Wednesday, November 28, 2012

particle and marker(용어)



particle
A word that does not change its form through inflection and does not easily fit into the established system of parts of speech. Particles are closely linked to verbs to form multi-word verbs (for example, go away).
Other particles include to used with an infinitive and not (a negative particle).


discourse marker
Definition:
A particle (such as oh, well, now, and you know) that is used in conversation to make discourse more coherent but that generally adds little to the paraphrasable meaning of an utterance.
In most cases, discourse markers are syntactically independent: that is, removing a marker from a sentence still leaves the sentence structure intact. Discourse markers are more common in informal speech than in most forms of writing.
(Richard Nordquist, About.com Guide)



"Among individual words commonly so classed are the negative particle not (and its contraction n't), the infinitival particle to (to go; to run), the imperative particles do, don't (Do tell me; Don't tell me) and let, let's (Let me see now; Let's go). There is also a set of adverbial and prepositional particles that combine with verbs to form phrasal verbs (out in look out; up in turn up) and prepositional verbs (at in get at; for in care for)."
(Sidney Greenbaum, "Particle," Oxford Companion to the English Language. Oxford Univ. Press, 1992)

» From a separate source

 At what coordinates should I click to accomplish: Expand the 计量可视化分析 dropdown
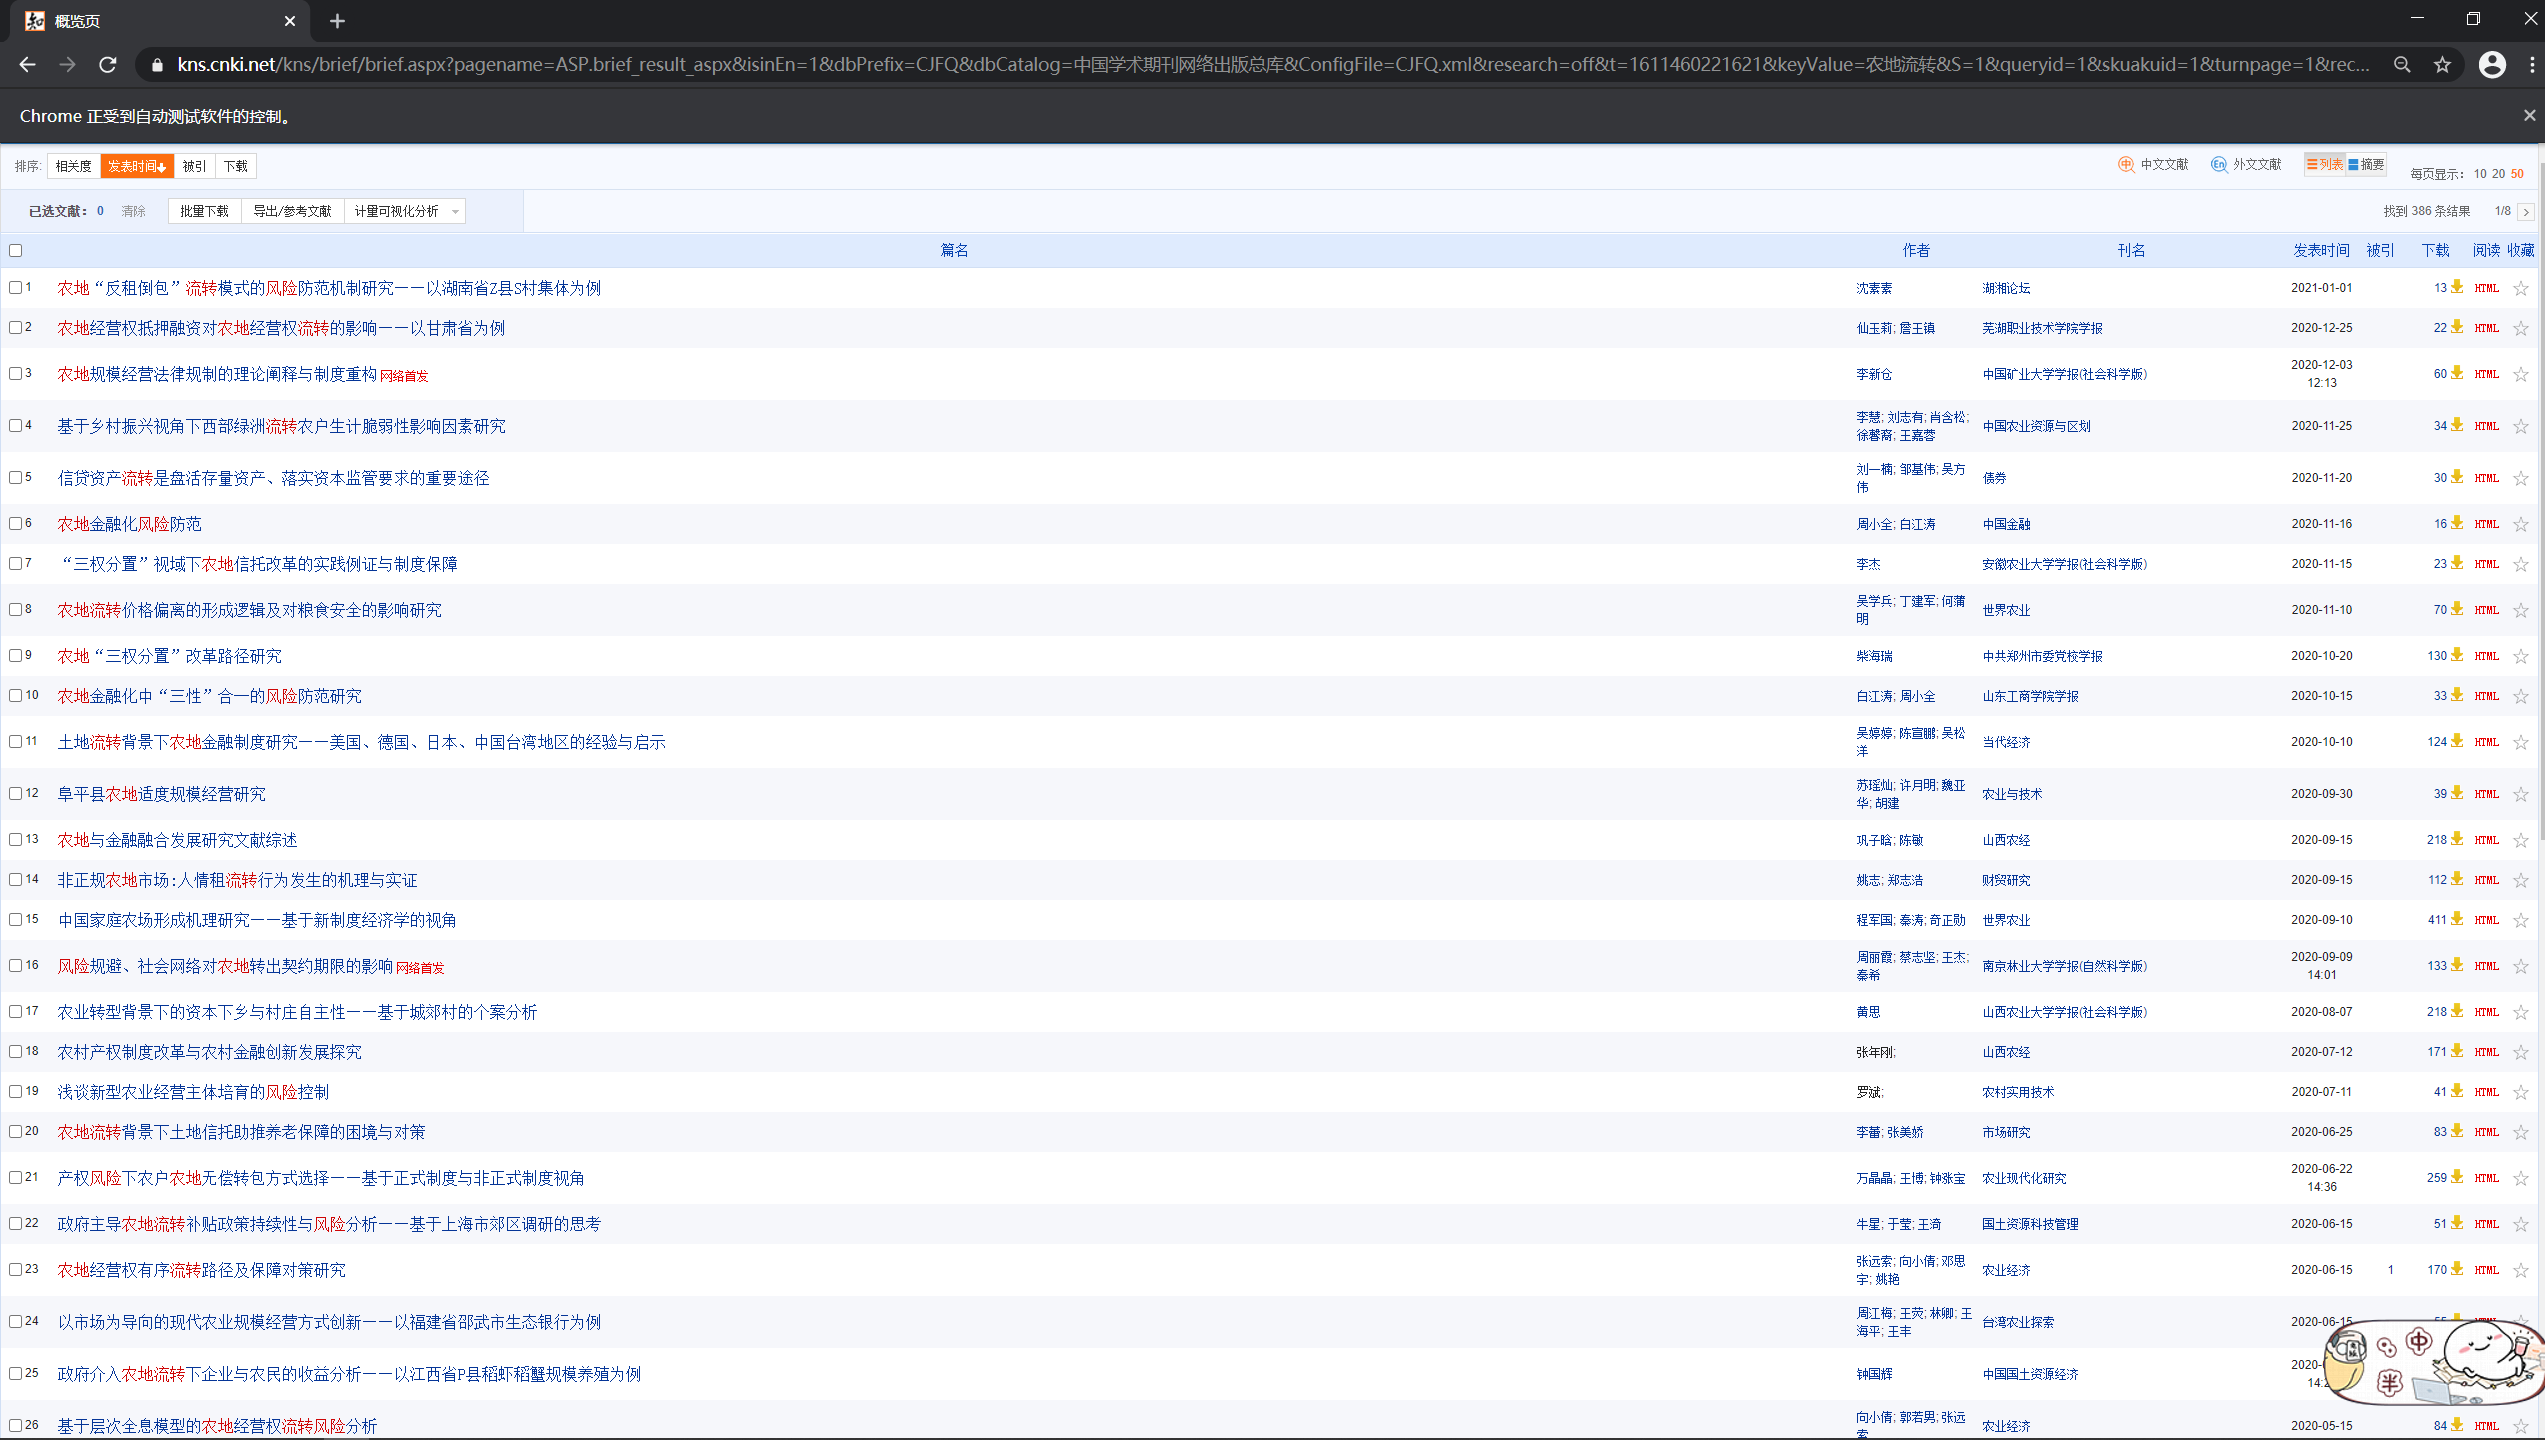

"Particles are short words . . . that with just one or two exceptions are all prepositions unaccompanied by any complement of their own. Some of the most common prepositions belonging to the particle category . . .: along, away, back, by, down, forward, in, off, on, out, over, round, under, up."
(Rodney Huddleston and Geoffrey Pullum, A Student's Introduction to English Grammar. Cambridge Univ. Press, 2006)


discourse marker가 담화표지를 뜻하므로 조사를 marker라 하지 않고 particle이라고 함이 적절할 듯하다.